── Entries shown ──
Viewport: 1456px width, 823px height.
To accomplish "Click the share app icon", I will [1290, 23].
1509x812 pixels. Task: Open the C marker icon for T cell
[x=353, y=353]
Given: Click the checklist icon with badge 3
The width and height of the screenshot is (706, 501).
───
── Entries shown ──
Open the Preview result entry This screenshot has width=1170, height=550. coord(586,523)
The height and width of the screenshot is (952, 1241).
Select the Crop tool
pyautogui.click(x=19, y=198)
───
── Entries shown ──
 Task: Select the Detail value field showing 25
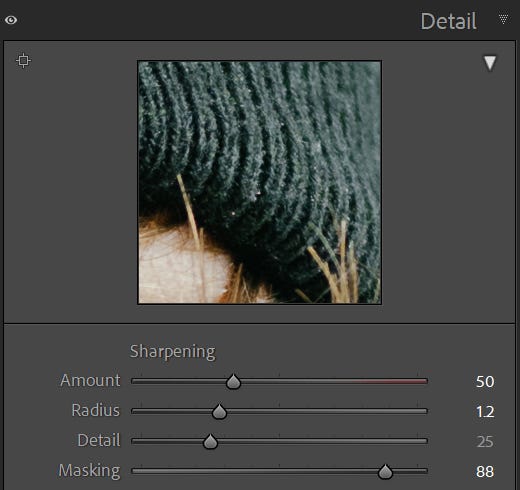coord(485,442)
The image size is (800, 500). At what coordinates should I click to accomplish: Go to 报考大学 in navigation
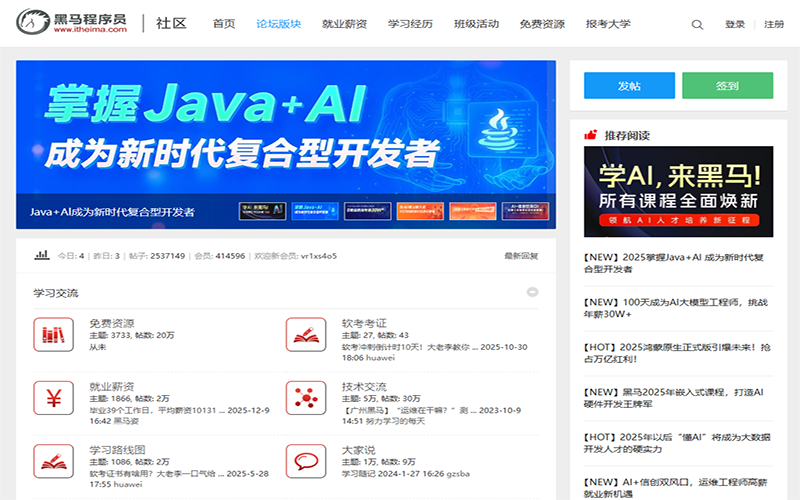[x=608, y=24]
───
Reproduce the part of the material that opens with the line containing "Viewport: 1456px width, 823px height." and closes with the line containing "[x=353, y=353]", swapping "Viewport" for "Window" and leaving everything else unchanged.

- [Solution for this task]
Window: 1456px width, 823px height.
To accomplish "Click the share app icon", I will [1290, 23].
1509x812 pixels. Task: Open the C marker icon for T cell
[x=353, y=353]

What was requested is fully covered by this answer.